Over the weekend, legislative Republicans again appealed the federal judge’s absentee ballot extension to the U.S. Supreme Court, requesting the justices act on it Monday. That action is still pending.
For the greater Madison area, Evers’ order means any turnover on the Dane County Board and school boards, including in Madison, will have to wait.
Evers’ order extends the terms for those currently in office until three business days after clerks have issued certificates of election. Terms for those elected this year will still expire as if the election had occurred on the normal April date, according to the order.
State statutes govern the terms for elected officials, with two-year terms for county boards normally beginning on the third Tuesday of April and three-year terms for School Board normally beginning on the fourth Monday in April.
The Madison School Board features two contested races and one uncontested race.
In Seat 6, incumbent Kate Toews is not running for re-election, with Maia Pearson and Christina Gomez Schmidt running to succeed her. Incumbent Nicki Vander Meuelen is running for Seat 7 against challenger Wayne Strong. Savion Castro, who was appointed to Seat 2 last summer, is running for a one-year term to finish out the term of Mary Burke, who resigned from the seat.
Toews, whose time on the board would have ended this month under a normal timeline, told the Cap Times she would "continue to serve until an election can be safely held."
"And I’m very grateful we can protect the people of Wisconsin tomorrow," she wrote.
All seats on the Dane County Board are up for re-election. Five of them are contested races, including two incumbents who are being challenged.
It’s unclear exactly what turnout could have looked like for an in-person election.
Elections Commission administrator Meagan Wolfe declined to make any such predictions in a press call ahead of Evers’ order.
“We really have no way of knowing exactly what voter behavior will be and how many people will choose to participate in tomorrow’s election in-person,” she said at the time.

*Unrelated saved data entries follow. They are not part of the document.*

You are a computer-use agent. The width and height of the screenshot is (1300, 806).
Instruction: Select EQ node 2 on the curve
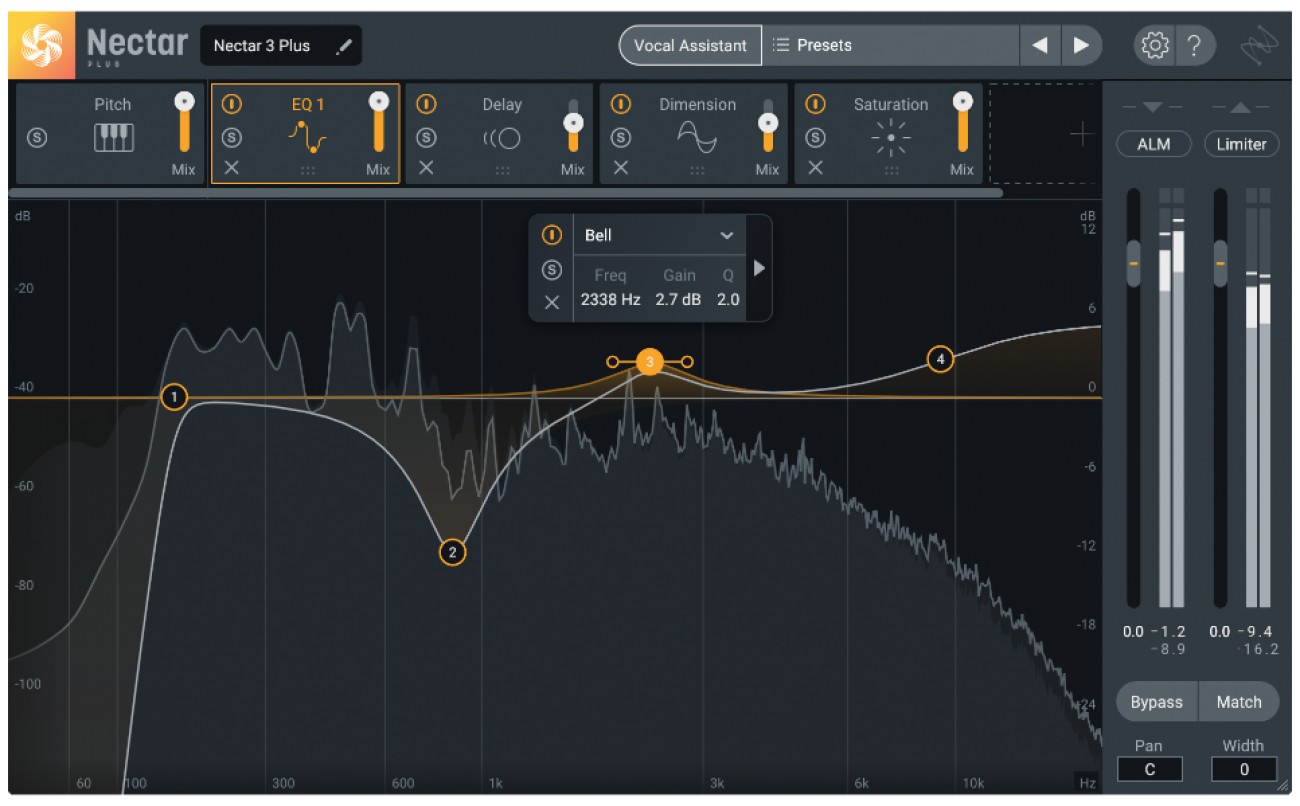[x=452, y=552]

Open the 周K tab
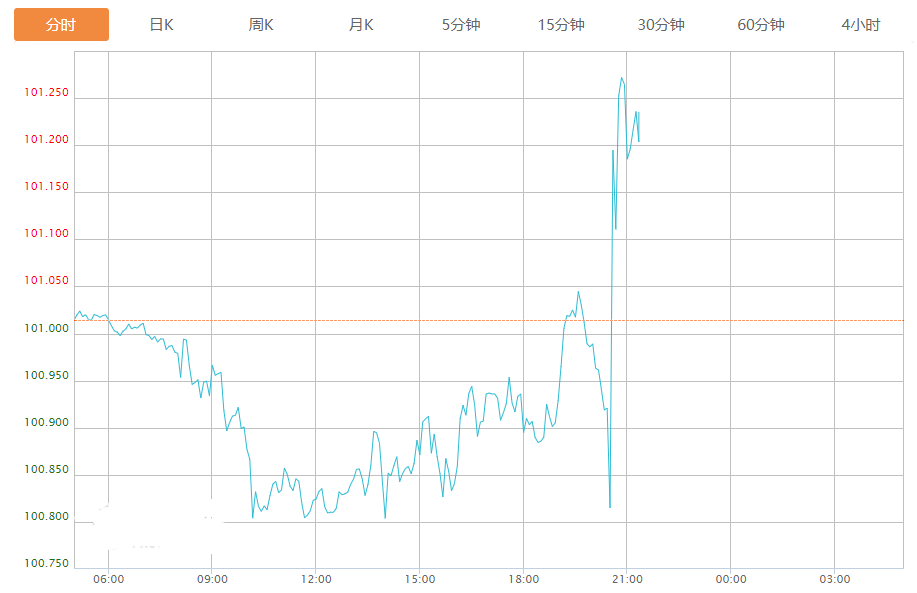click(261, 25)
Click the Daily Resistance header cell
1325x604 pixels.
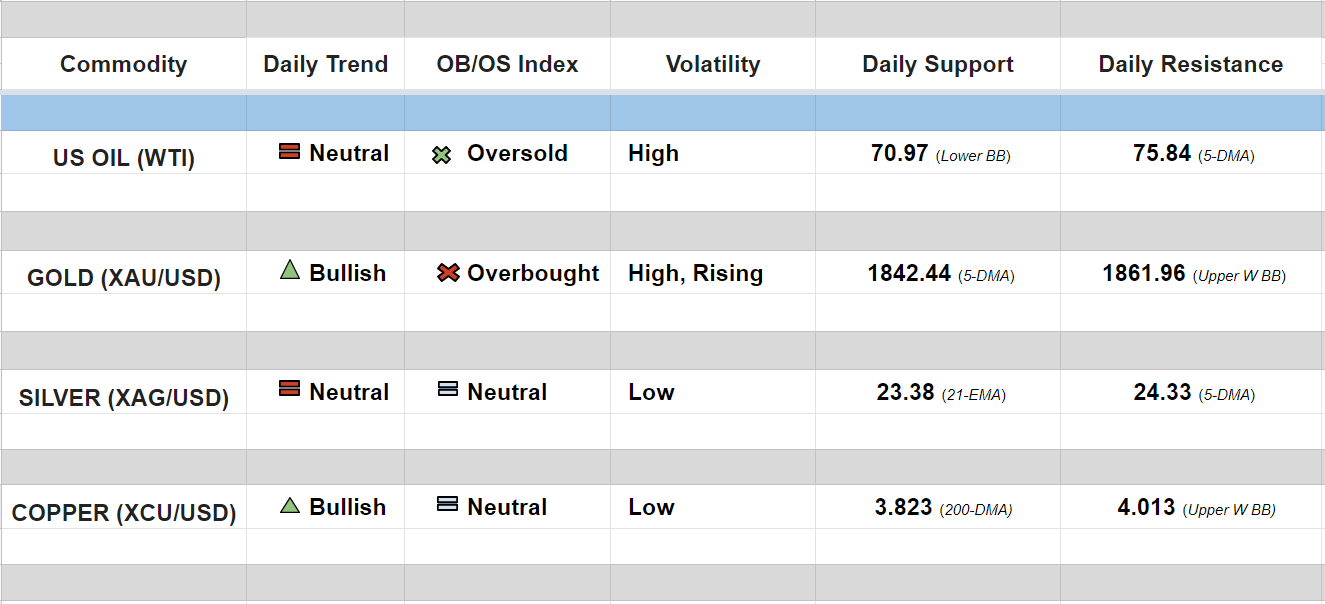(x=1190, y=64)
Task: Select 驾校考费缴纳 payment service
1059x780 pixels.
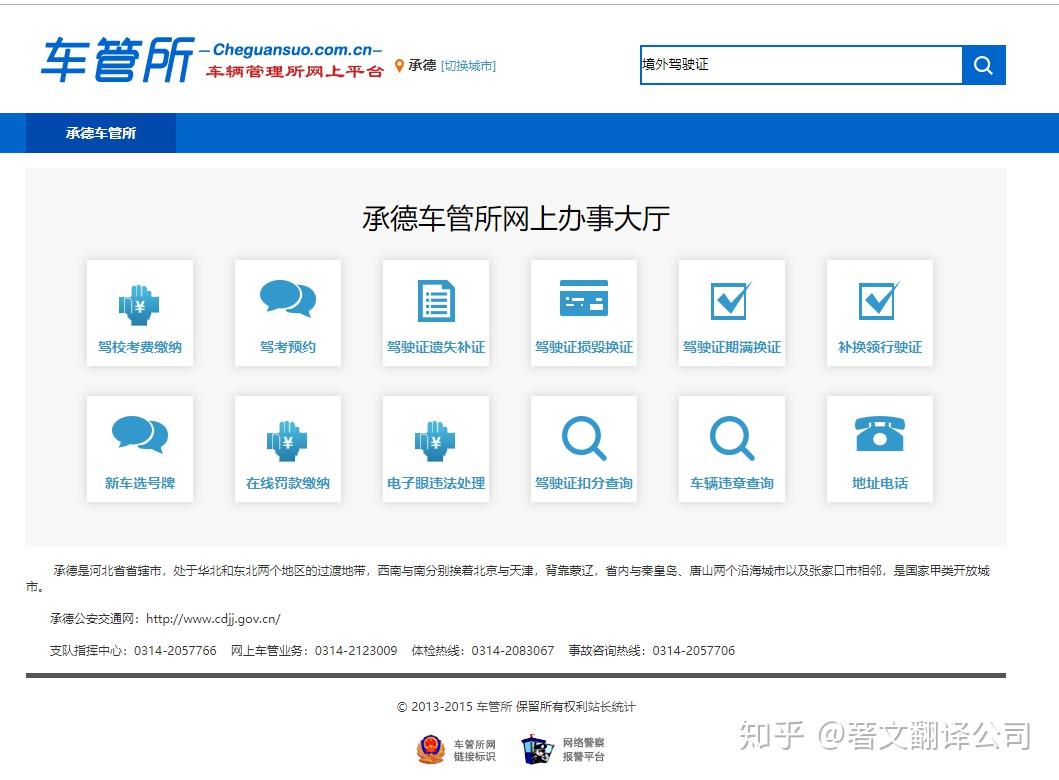Action: coord(139,312)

Local public health officials warned that COVID-19, a communicable disease, will spread rapidly if an in-person election is held.
Two days before the election, mayors across the state called on Palm to exercise her emergency powers under state law to stop Tuesday’s in-person election.
A March 30 memo from Public Health Madison & Dane County argues that holding an in-person election could expand the network of people surrounding a person who is asymptomatic but contagious — potentially increasing the number of people infected.
“Our case counts have been increasing steadily — but not exponentially — since mid-March,” the memo said. “Holding elections is a walk back to the fragile, but effective, system of social distancing we have established in Wisconsin and a risk we should not willingly take.”
In Dane County, Clerk Scott McDonell said he agreed with Evers' decision, noting he was "very nervous" about holding the election tomorrow and the subsequent spread of the virus.
On preparing for the postponed election date, he said: “I’m just going minute by minute.”
Local clerks have also been working around the clock to prepare for an in-person election. City of Madison engineering staff designed Plexiglass shields to serve as barriers between voters and poll workers, and the clerk’s office has implemented curbside voting.
Scott Girard and Abby Becker contributed to this report.